● ABOUT THIS TASK: Only the lines from the beginning of the data through the line holding "You are a GUI" belong in the answer, printed exactly and without pictures.

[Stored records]

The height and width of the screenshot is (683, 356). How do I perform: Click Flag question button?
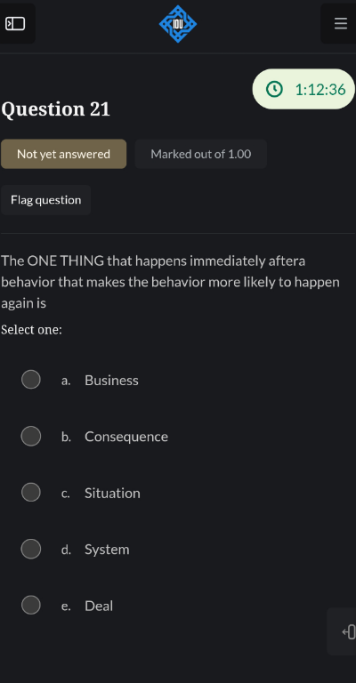tap(45, 200)
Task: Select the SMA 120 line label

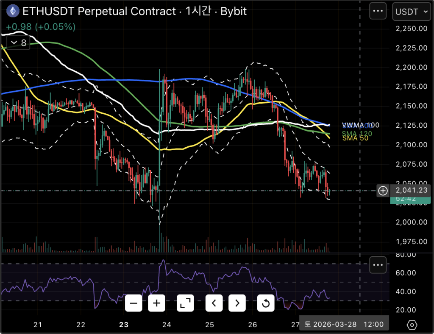Action: 356,133
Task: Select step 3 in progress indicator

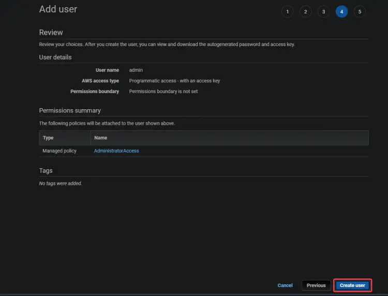Action: coord(323,11)
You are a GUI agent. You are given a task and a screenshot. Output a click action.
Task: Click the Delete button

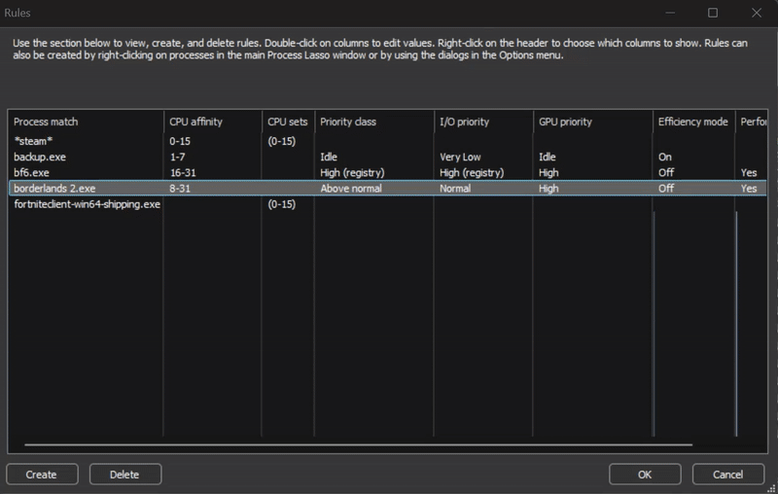[124, 475]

● RESPONSE TO THE TASK:
The height and width of the screenshot is (683, 356). How do I perform: Click Flag question button?
tap(45, 200)
Task: Select the SMA 120 line label

Action: 356,133
Task: Select step 3 in progress indicator

Action: coord(323,11)
You are a GUI agent. You are given a task and a screenshot. Output a click action.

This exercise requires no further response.